À la valeur boursière des actions ou, à défaut, selon l'article 202(2) : au moins la valeur boursière et, lorsqu'une telle valeur n'existe pas ou n'est pas équitable, la valeur réelle ou une valeur déterminée selon une méthode généralement admise, sur les données les plus proches de la date de la décision judiciaire. Le texte n'exige aucune prime de contrôle et n'autorise aucune décote de minorité.
Un actionnaire minoritaire peut-il forcer la majorité à racheter ses actions ?
Dans des situations définies. En vertu de l'article 202(2), l'actionnaire qui a voté contre une fusion, scission, transformation, dissolution, émission de titres ou modification importante des statuts réalisée par l'exercice du contrôle sans justification clairement compréhensible, et qui a fait consigner sa dissidence, peut demander au tribunal d'ordonner à l'entreprise dominante de réparer le préjudice ou de racheter les actions ; l'action se prescrit par deux ans à compter de la décision.

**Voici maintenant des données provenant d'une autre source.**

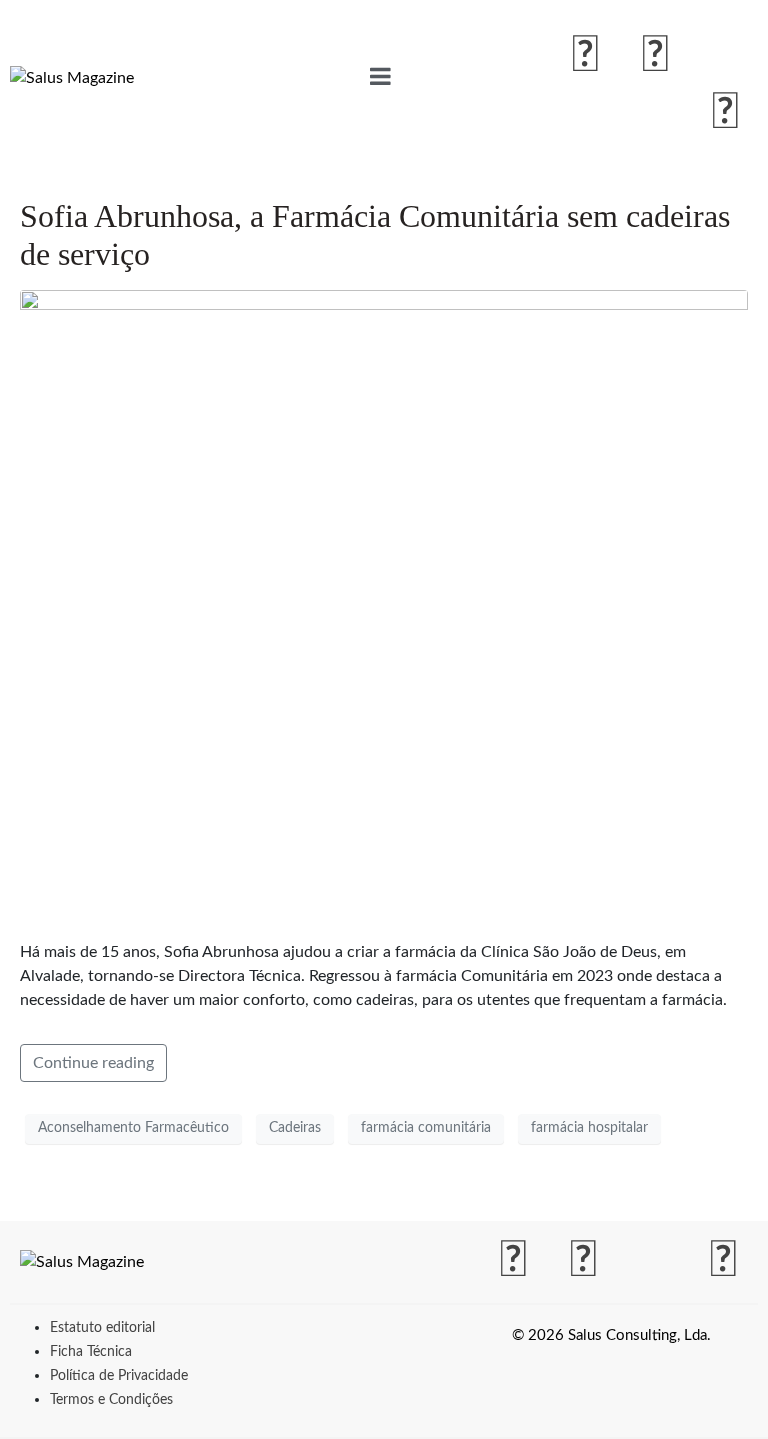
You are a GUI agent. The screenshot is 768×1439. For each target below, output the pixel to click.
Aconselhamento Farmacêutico (133, 1128)
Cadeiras (295, 1128)
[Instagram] (655, 56)
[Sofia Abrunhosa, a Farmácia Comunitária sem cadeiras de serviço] (384, 606)
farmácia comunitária (426, 1128)
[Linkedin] (725, 113)
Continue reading (93, 1063)
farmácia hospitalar (589, 1128)
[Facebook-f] (585, 56)
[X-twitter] (725, 56)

En vertu de l'article 531, les actionnaires détenant au moins 10 % du capital peuvent demander la dissolution pour juste motif, et le tribunal peut à la place ordonner qu'ils reçoivent la valeur réelle de leurs actions et sortent de la société.
Une fusion peut-elle servir à désintéresser la minorité en numéraire ?
Oui, dans certaines limites. L'article 141(2) permet au contrat de fusion de ne prévoir qu'une indemnité de sortie correspondant à la valeur réelle des actions, mais l'article 151(5) exige l'approbation de ce contrat par 90 % des droits de vote existant dans la société de capitaux transférante. Tout associé peut ensuite demander au tribunal, dans les deux mois de la publication au Journal du registre du commerce, de fixer une soulte de compensation appropriée au titre de l'article 191, et un actionnaire dissident peut exercer l'action de l'article 202(2) si la fusion manque de justification claire du point de vue de la filiale.
Que se passe-t-il si un actionnaire conteste l'indemnité de sortie au titre de l'article 191 ?
Le tribunal de commerce du siège de l'une des sociétés participantes fixe une soulte de compensation appropriée ; le plafond de 10 % de l'article 140(2) ne s'y applique pas. Le jugement profite aussi à tous les actionnaires dans la même situation juridique, les frais sont supportés par la société reprenante sauf circonstances particulières, et l'action n'affecte pas la validité de la fusion, de la scission ou de la transformation. L'action doit être introduite dans les deux mois de la publication au Journal du registre du commerce de Turquie.